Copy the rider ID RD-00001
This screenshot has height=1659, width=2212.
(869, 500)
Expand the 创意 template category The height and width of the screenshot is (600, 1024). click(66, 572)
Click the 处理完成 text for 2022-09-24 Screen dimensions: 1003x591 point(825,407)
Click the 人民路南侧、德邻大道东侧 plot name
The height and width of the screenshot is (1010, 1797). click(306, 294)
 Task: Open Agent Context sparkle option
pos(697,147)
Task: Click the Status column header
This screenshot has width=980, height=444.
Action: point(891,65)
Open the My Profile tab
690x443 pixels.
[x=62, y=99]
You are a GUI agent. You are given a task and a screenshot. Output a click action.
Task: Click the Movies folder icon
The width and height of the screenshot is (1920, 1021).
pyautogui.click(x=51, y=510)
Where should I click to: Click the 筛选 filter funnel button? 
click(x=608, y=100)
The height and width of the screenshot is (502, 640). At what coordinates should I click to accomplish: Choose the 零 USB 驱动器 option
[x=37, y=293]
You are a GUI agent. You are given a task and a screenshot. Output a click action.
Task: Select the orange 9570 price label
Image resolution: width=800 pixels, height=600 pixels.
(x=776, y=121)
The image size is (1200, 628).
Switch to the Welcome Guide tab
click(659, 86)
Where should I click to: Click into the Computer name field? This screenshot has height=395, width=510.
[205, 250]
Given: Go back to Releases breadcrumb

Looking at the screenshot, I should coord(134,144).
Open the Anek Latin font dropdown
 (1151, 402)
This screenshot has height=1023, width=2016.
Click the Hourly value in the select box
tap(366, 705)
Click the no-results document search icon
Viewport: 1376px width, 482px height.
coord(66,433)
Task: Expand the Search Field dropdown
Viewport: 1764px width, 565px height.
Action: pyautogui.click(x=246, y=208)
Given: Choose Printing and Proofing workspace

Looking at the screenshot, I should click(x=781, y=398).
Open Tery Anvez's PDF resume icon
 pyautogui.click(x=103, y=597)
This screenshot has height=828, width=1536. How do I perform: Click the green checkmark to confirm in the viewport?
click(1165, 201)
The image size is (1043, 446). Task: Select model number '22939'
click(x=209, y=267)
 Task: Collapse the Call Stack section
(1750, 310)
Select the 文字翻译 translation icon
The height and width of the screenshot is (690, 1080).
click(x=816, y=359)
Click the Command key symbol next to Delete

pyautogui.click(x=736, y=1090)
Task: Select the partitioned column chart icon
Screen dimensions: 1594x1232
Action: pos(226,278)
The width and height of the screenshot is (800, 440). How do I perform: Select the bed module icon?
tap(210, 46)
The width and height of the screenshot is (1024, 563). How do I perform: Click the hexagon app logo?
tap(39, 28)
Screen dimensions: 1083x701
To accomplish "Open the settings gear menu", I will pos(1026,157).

++++

◆ Exercise task:
Turn the data above into a numbered list, one item per line, and leave out the blank lines.

◆ Answer below:
1. Copy the rider ID RD-00001
2. This screenshot has height=1659, width=2212.
3. (869, 500)
4. Expand the 创意 template category The height and width of the screenshot is (600, 1024). click(66, 572)
5. Click the 处理完成 text for 2022-09-24 Screen dimensions: 1003x591 point(825,407)
6. Click the 人民路南侧、德邻大道东侧 plot name
7. The height and width of the screenshot is (1010, 1797). click(306, 294)
8.  Task: Open Agent Context sparkle option
9. pos(697,147)
10. Task: Click the Status column header
11. This screenshot has width=980, height=444.
12. Action: point(891,65)
13. Open the My Profile tab
14. 690x443 pixels.
15. [x=62, y=99]
16. You are a GUI agent. You are given a task and a screenshot. Output a click action.
17. Task: Click the Movies folder icon
18. The width and height of the screenshot is (1920, 1021).
19. pyautogui.click(x=51, y=510)
20. Where should I click to: Click the 筛选 filter funnel button? 
21. click(x=608, y=100)
22. The height and width of the screenshot is (502, 640). At what coordinates should I click to accomplish: Choose the 零 USB 驱动器 option
23. [x=37, y=293]
24. You are a GUI agent. You are given a task and a screenshot. Output a click action.
25. Task: Select the orange 9570 price label
26. Image resolution: width=800 pixels, height=600 pixels.
27. (x=776, y=121)
28. The image size is (1200, 628).
29. Switch to the Welcome Guide tab
30. click(659, 86)
31. Where should I click to: Click into the Computer name field? This screenshot has height=395, width=510.
32. [205, 250]
33. Given: Go back to Releases breadcrumb
34. Looking at the screenshot, I should coord(134,144).
35. Open the Anek Latin font dropdown
36.  (1151, 402)
37. This screenshot has height=1023, width=2016.
38. Click the Hourly value in the select box
39. tap(366, 705)
40. Click the no-results document search icon
41. Viewport: 1376px width, 482px height.
42. coord(66,433)
43. Task: Expand the Search Field dropdown
44. Viewport: 1764px width, 565px height.
45. Action: pyautogui.click(x=246, y=208)
46. Given: Choose Printing and Proofing workspace
47. Looking at the screenshot, I should click(x=781, y=398).
48. Open Tery Anvez's PDF resume icon
49.  pyautogui.click(x=103, y=597)
50. This screenshot has height=828, width=1536. How do I perform: Click the green checkmark to confirm in the viewport?
51. click(1165, 201)
52. The image size is (1043, 446). Task: Select model number '22939'
53. click(x=209, y=267)
54.  Task: Collapse the Call Stack section
55. (1750, 310)
56. Select the 文字翻译 translation icon
57. The height and width of the screenshot is (690, 1080).
58. click(x=816, y=359)
59. Click the Command key symbol next to Delete
60. pyautogui.click(x=736, y=1090)
61. Task: Select the partitioned column chart icon
62. Screen dimensions: 1594x1232
63. Action: pos(226,278)
64. The width and height of the screenshot is (800, 440). How do I perform: Select the bed module icon?
65. tap(210, 46)
66. The width and height of the screenshot is (1024, 563). How do I perform: Click the hexagon app logo?
67. tap(39, 28)
68. Screen dimensions: 1083x701
69. To accomplish "Open the settings gear menu", I will pos(1026,157).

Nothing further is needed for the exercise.